After sanctioned physicians went through the ABIM’s appeals process, some of the sanctions were rescinded. Other sanctions were reduced to community service to ensure that physicians won’t run the risk of losing staff privileges or their ability to participate with third-party payers.

No indication for one in five ICDs

A NEW STUDY THAT COMBED THROUGH REGISTRY DATA for patients receiving implantable cardioverter-defibrillators (ICDs) found that 22% of those patients did not meet evidence-backed guidelines for the procedure.

The study points out that ICDs are not recommended for primary prevention in patients recovering from a heart attack, for those with severe heart failure symptoms or for patients who’ve been recently diagnosed with heart failure. However, many patients in the registry met those conditions. Patients receiving non-evidence-based ICDs had higher rates of complications and increased risk of in-hospital death.

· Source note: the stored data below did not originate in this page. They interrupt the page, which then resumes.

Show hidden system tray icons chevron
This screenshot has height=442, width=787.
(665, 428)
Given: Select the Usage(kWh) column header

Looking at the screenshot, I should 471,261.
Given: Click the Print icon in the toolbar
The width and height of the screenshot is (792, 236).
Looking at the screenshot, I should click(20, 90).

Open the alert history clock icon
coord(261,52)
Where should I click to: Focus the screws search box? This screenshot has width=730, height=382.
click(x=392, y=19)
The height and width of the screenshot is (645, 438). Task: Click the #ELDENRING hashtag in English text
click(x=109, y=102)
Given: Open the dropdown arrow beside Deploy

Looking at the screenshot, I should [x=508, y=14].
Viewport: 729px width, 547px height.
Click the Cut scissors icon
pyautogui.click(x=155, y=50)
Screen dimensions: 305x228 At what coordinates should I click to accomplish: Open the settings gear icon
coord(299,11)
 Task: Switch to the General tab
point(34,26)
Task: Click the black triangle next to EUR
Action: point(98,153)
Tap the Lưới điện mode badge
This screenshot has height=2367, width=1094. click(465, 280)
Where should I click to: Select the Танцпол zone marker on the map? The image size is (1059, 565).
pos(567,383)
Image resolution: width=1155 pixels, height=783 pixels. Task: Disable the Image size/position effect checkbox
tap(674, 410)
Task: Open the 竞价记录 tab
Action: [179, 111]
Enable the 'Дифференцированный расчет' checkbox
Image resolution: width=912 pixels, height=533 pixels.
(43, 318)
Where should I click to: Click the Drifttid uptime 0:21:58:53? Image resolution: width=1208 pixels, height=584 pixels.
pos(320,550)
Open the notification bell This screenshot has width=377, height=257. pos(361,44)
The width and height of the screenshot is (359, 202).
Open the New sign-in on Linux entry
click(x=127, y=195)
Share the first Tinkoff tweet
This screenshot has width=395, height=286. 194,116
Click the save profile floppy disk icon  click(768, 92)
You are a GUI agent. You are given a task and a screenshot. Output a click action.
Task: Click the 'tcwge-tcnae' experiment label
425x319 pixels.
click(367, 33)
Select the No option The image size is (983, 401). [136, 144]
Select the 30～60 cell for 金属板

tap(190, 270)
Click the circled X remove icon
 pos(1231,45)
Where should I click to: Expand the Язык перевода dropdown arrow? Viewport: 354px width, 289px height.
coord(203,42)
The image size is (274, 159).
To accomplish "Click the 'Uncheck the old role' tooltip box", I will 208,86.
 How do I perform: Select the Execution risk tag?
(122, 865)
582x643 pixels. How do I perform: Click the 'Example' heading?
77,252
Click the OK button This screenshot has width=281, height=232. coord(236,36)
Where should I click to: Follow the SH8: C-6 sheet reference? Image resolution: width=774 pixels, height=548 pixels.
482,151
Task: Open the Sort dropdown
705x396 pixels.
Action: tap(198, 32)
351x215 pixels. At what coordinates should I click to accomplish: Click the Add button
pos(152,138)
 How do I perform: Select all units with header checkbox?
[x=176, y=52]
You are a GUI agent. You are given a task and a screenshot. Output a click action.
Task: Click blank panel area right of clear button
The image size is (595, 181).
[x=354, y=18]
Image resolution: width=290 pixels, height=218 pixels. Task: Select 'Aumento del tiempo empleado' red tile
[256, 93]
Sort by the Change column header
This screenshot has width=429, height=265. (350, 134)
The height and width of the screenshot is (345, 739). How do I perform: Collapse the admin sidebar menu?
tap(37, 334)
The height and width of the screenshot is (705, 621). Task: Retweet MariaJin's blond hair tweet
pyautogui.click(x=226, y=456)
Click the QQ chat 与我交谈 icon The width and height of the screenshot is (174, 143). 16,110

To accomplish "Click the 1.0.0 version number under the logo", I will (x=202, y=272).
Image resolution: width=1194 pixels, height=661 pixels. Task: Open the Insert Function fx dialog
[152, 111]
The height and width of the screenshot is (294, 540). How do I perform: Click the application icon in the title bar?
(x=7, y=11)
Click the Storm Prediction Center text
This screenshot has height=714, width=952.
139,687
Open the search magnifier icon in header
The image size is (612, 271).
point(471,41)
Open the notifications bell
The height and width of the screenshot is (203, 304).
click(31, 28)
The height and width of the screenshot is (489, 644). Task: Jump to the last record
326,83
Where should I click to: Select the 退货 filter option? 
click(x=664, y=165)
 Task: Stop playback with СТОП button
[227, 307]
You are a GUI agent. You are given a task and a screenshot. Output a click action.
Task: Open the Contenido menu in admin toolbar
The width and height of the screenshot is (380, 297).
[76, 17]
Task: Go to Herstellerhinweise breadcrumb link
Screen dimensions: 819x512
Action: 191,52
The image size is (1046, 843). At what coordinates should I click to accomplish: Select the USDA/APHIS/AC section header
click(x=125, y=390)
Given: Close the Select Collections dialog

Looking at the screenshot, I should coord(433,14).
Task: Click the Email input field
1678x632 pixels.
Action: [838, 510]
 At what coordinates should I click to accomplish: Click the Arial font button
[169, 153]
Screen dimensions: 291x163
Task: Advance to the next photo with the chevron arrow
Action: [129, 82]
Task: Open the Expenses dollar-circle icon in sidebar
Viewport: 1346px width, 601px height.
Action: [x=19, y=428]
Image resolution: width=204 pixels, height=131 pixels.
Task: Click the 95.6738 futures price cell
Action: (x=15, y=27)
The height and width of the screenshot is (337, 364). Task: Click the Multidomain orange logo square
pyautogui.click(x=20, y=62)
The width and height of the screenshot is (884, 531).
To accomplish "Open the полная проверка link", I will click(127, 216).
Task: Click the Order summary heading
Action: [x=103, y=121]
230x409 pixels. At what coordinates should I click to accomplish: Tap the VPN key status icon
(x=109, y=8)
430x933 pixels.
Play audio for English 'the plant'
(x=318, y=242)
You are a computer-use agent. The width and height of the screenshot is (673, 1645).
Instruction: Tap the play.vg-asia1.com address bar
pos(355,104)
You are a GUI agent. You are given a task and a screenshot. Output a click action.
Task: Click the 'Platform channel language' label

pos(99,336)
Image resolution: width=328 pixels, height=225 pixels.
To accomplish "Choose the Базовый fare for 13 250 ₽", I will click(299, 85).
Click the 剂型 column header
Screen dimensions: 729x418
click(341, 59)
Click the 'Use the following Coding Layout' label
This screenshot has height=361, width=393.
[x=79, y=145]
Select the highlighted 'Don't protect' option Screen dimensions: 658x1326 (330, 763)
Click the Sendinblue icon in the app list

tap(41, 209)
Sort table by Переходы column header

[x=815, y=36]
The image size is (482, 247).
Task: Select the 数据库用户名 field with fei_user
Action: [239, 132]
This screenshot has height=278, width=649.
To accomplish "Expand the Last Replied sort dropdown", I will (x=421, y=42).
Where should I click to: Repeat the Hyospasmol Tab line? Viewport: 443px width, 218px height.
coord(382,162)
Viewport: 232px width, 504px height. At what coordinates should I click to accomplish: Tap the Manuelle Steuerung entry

Among specialists who place ICDs, electrophysiologists had the lowest rate of non-evidence based implants at 20.8% vs. 24.8% for nonelectrophysiologists, 36.1% for thoracic surgeons and 24.9% for other specialists.

The registry data analyzed were entered between Jan. 1, 2006, and June 30, 2009. Authors noted that there wasn’t any significant increase in the percentage of non-evidence-based implants over that time period. The study was published in the Jan. 5 issue of the Journal of the American Medical Association.

Want to boost capacity? Reengineer surgical schedules

A NEW ANALYSIS IN HEALTH AFFAIRS looks at ways that hospitals have boosted their throughput and bed capacity without adding staff or beds.

The authors write that bed occupancy in the U.S. runs about 65%, even though EDs are often on divert and ICU beds are often not available. One major culprit that prevents hospitals from optimizing bed capacity: allowing elective surgeries to be scheduled only a few days a week.

Researchers found that one hospital was able to boost its surgical volume 7% by re-distributing the volume of elective surgeries, while another hospital improved patient flow and bed capacity by dedicating ORs to either scheduled or emergent procedures.

The issue of hospital capacity will become increasingly critical, the authors write, as health care reform adds millions more to the rolls of insured patients. With proper streamlining of patient flow, the authors claim, hospitals should be able to routinely achieve bed occupancy rates of between 80% and 90%.

Is your hospital among the most wired?

PHYSICIANS AND CIOS ARE NOW INVITED to fill out surveys to determine the 2011 list of the Most Wired hospitals. The survey is sponsored by Hospitals & Health Networks magazine, a publication of the American Hospital Association.

The publication also names the 25 Most Improved hospitals in terms of their information technology capacity, as well as the Most Wired small and rural hospitals. Also named will be three winners and three finalists for the Most Wired Innovator Awards, which are designed to acknowledge unique information technology projects.

To determine who makes the Most Wired lists, hospital systems are assessed according to several factors, including their technological infrastructure and clinical quality and safety features. Hospitals that fill out the survey will also receive a report showing how their organization scored compared to other respondents on different survey questions.

The deadline for completely the survey or applying for an Innovator Award is March 15.